• _SUPPLIED PASSAGE_
>>>
The main one is something like “appeals to consequences.” Talking in public has two main functions: coordinating and information-processing, and it’s quite difficult to separate the two functions. [See this post and the related posts at the bottom.] Suppose I think OpenAI makes humanity less safe, and I want humanity to be more safe; I might try to figure out which strategy will be most persuasive (while still correcting me if I’m the mistaken one!) and pursue that strategy, instead of employing a strategy that more quickly ‘settles the question’ at the cost of making it harder to shift OpenAI’s beliefs. More generally, the people with the most information will be people closest to OpenAI, which probably makes them more careful about what they will or won’t say. There also seem to be significant asymmetries here, as it might be very easy to say “here are three OpenAI researchers I think are making existential risk lower” but very difficult to say “here are three OpenAI researchers I think are making existential risk higher.” [Setting aside the social costs, there’s their personal safety to consider.]
The second one is something like “prediction is hard.” One of my favorite math stories is the history of the Markov chain; in the version I heard, Markov’s rival said a thing, Markov thought to himself “that’s not true!” and then formalized the counterexample in a way that dramatically improved that field. Supposing Benquo’s story of how OpenAI came about is true, and OpenAI will succeed at making beneficial AI, and (counterfactually) DeepMind wouldn’t have succeeded. In this hypothetical world, then it would be the case that while the direct effect of DeepMind on existential AI risk would have been negative, the indirect effect would be positive (as otherwise OpenAI, which succeeded, wouldn’t have existed). While we often think we have a good sense of the direct effect of things, in complicated systems it becomes very non-obvious what the total effects are.
The third one is something like “heterogeneity.” Rather than passing a judgment on the org as a whole, it would make more sense to make my judgments more narrow; “widespread access to AI seems like it makes things worse instead of better,” for example, which OpenAI seems to already have shifted their views on, instead focusing on widespread benefits instead of widespread access.
<<<
• _RECORDED INFORMATION_
>>>
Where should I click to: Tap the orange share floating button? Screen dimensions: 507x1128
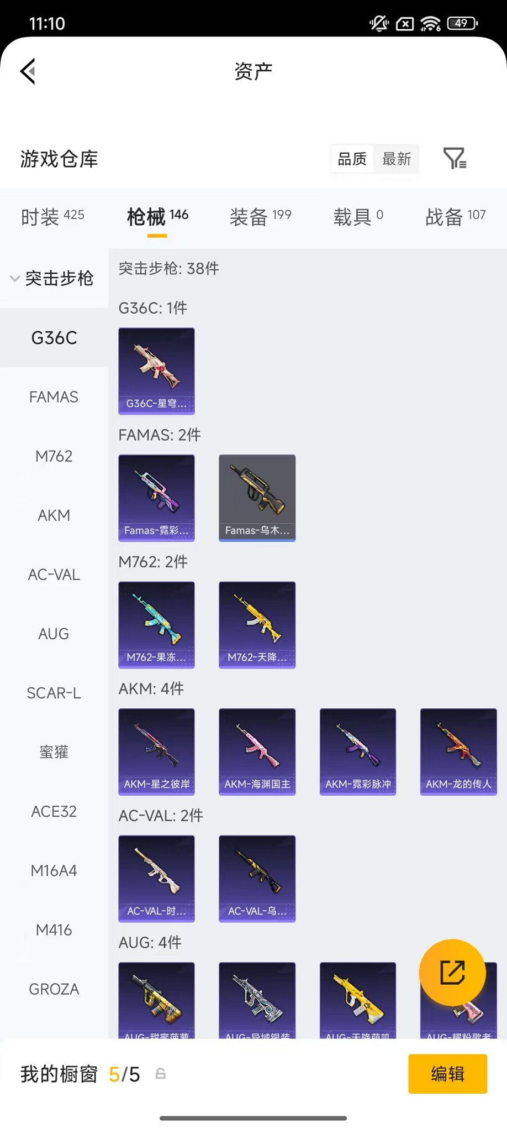[x=452, y=973]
<<<
• _EXERCISE REQUIREMENTS_
Rewrite the post about OpenAI starting at "The third one" and ending at "of widespread access.", swapping "heterogeneity" for "diversity". The lines are separate material with no connection to the post about OpenAI.

• _FINISHED EXERCISE_
The third one is something like “diversity.” Rather than passing a judgment on the org as a whole, it would make more sense to make my judgments more narrow; “widespread access to AI seems like it makes things worse instead of better,” for example, which OpenAI seems to already have shifted their views on, instead focusing on widespread benefits instead of widespread access.